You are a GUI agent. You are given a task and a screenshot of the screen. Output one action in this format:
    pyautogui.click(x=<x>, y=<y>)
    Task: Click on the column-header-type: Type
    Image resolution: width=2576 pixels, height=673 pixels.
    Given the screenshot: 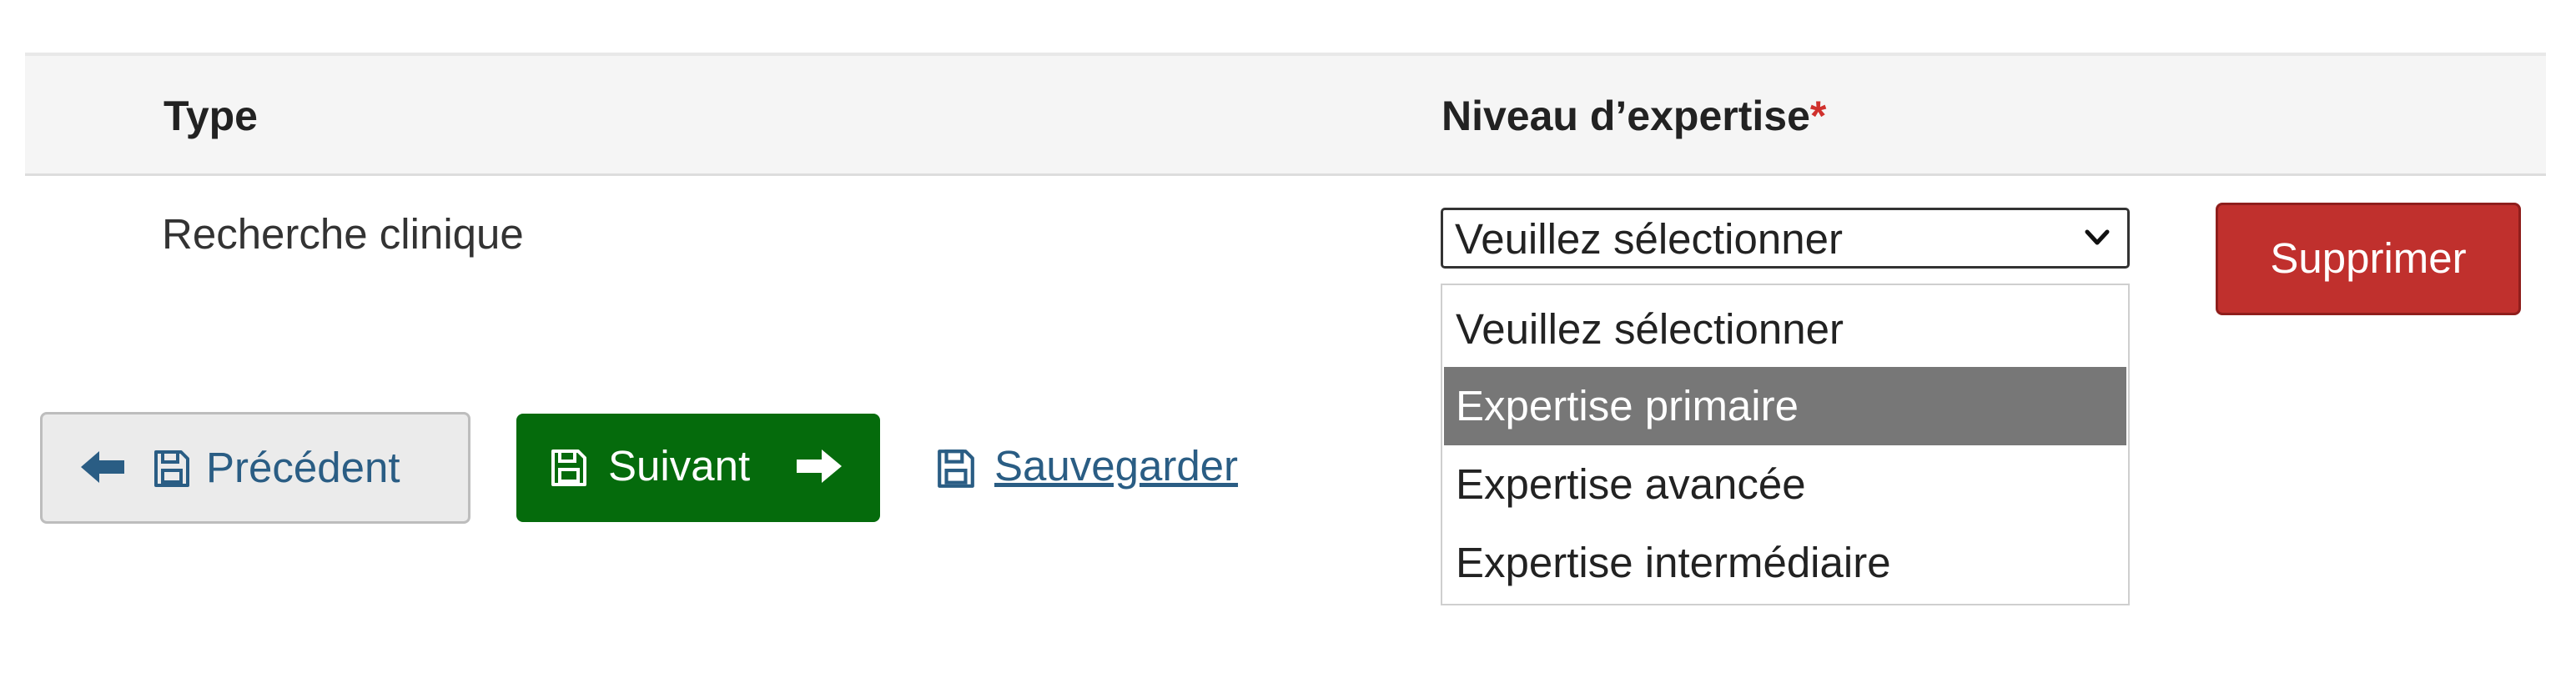 What is the action you would take?
    pyautogui.click(x=211, y=116)
    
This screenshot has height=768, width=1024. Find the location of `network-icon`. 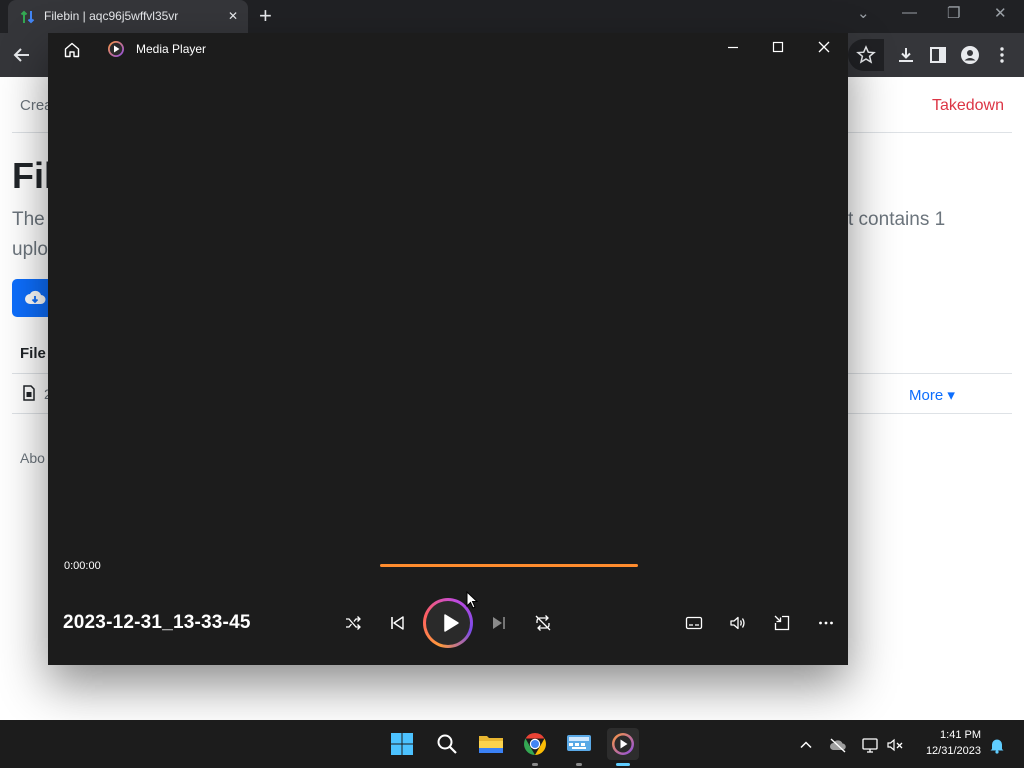

network-icon is located at coordinates (870, 745).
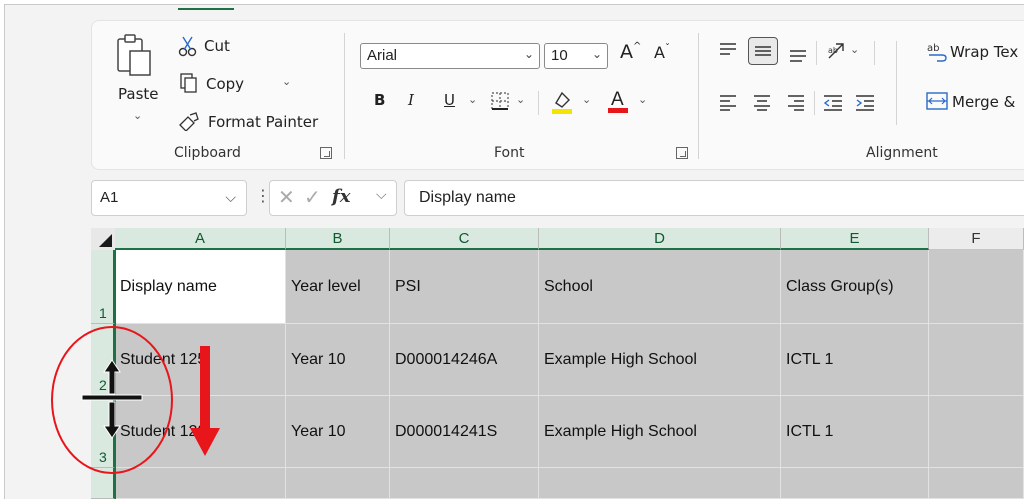 This screenshot has height=499, width=1024. What do you see at coordinates (103, 239) in the screenshot?
I see `select-all-button` at bounding box center [103, 239].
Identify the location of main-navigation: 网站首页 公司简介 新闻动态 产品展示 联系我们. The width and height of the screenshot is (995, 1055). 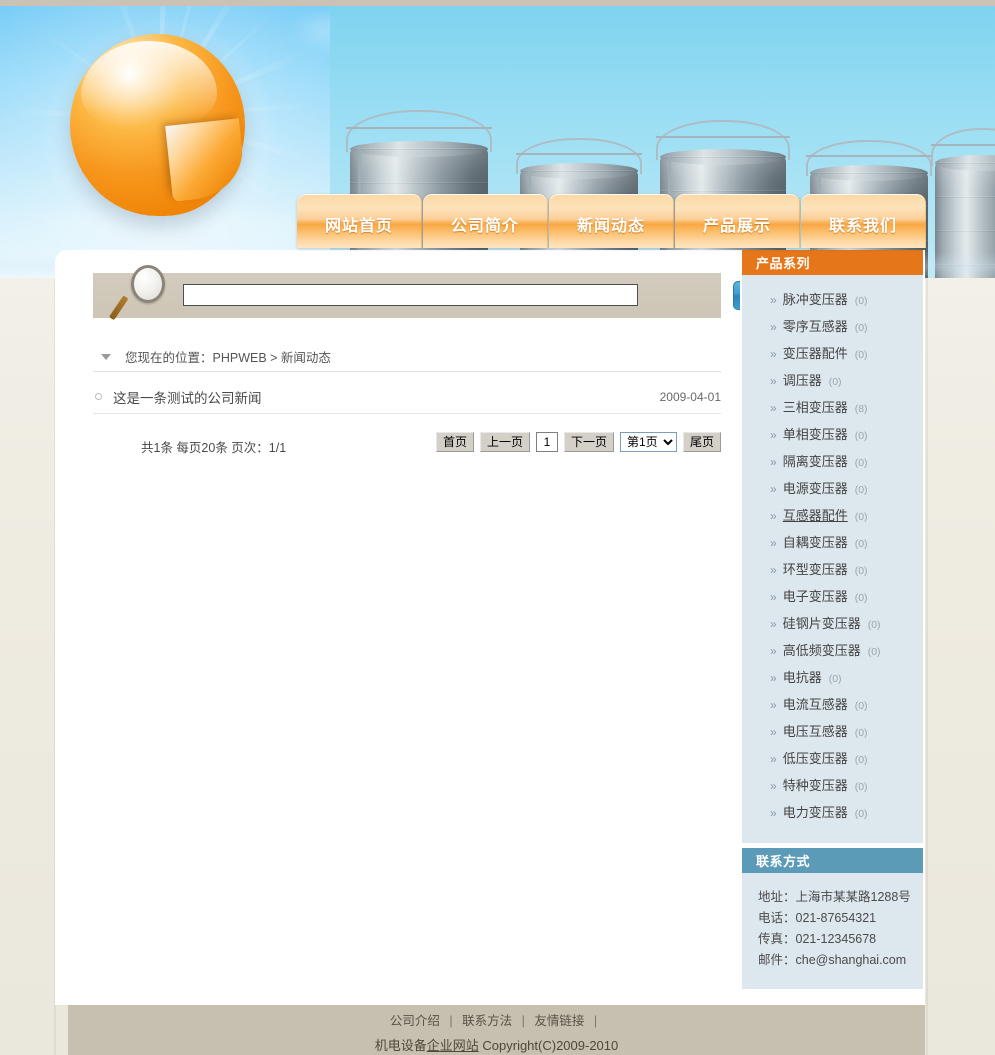
(612, 221).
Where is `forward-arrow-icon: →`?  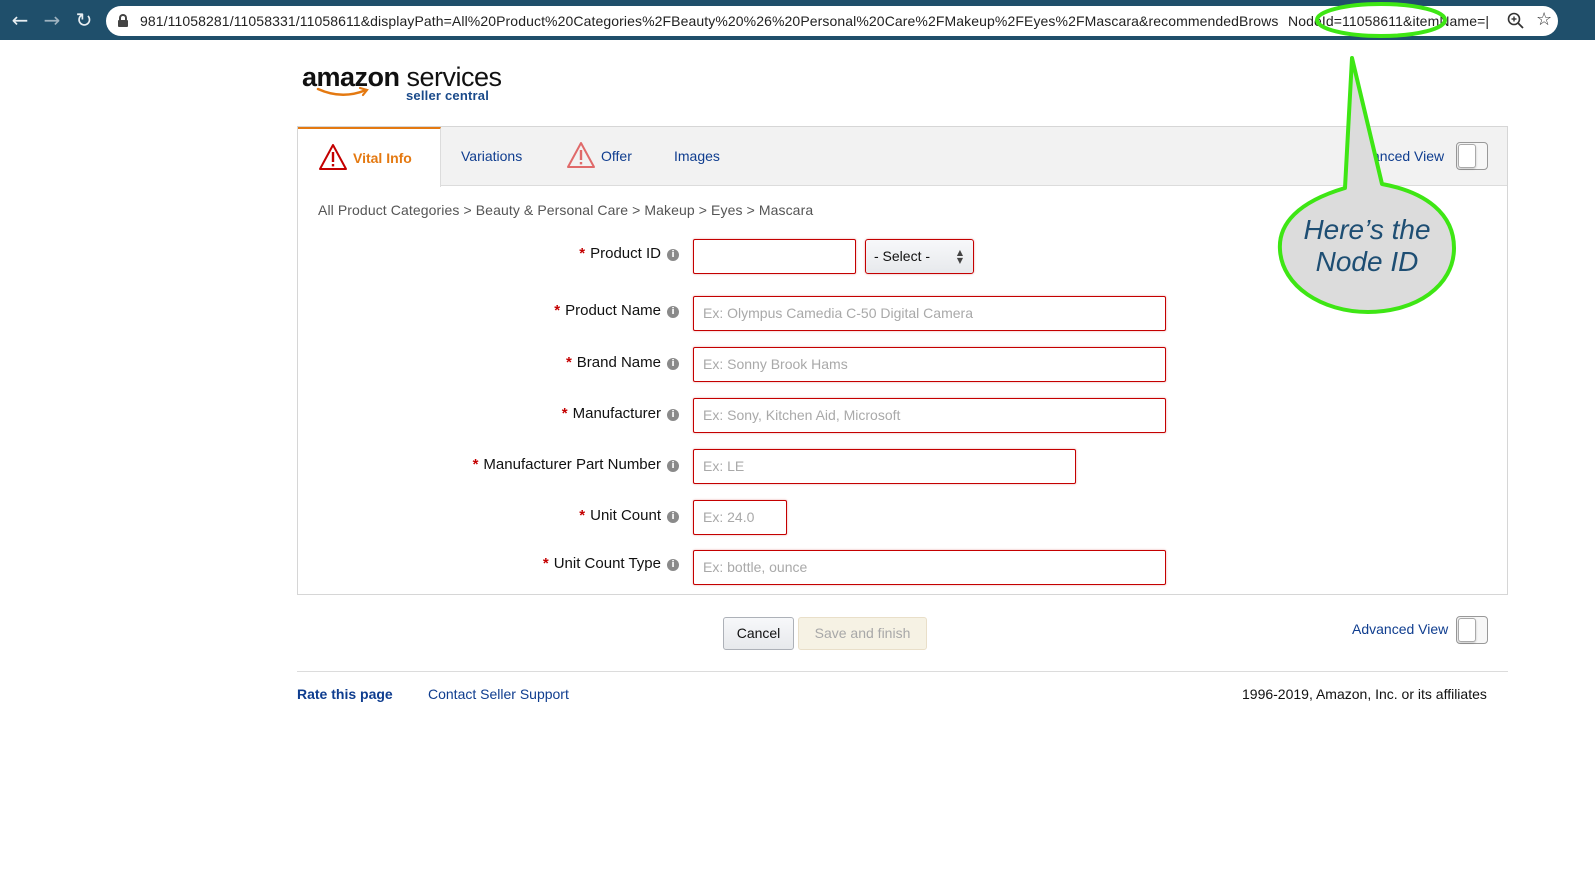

__Required action__.
Rewrite the entries above as a numbered list, starting at the line with "This screenshot has height=768, width=1024." and going up to and including the line with "(612, 221).". Skip blank lines and leave out the pictures.

__Expected answer__.
1. This screenshot has height=768, width=1024. Find the location of `network-icon`. 
2. network-icon is located at coordinates (870, 745).
3.  This screenshot has height=499, width=1024. What do you see at coordinates (103, 239) in the screenshot?
4. I see `select-all-button` at bounding box center [103, 239].
5. Identify the location of main-navigation: 网站首页 公司简介 新闻动态 产品展示 联系我们. The width and height of the screenshot is (995, 1055). 
6. (612, 221).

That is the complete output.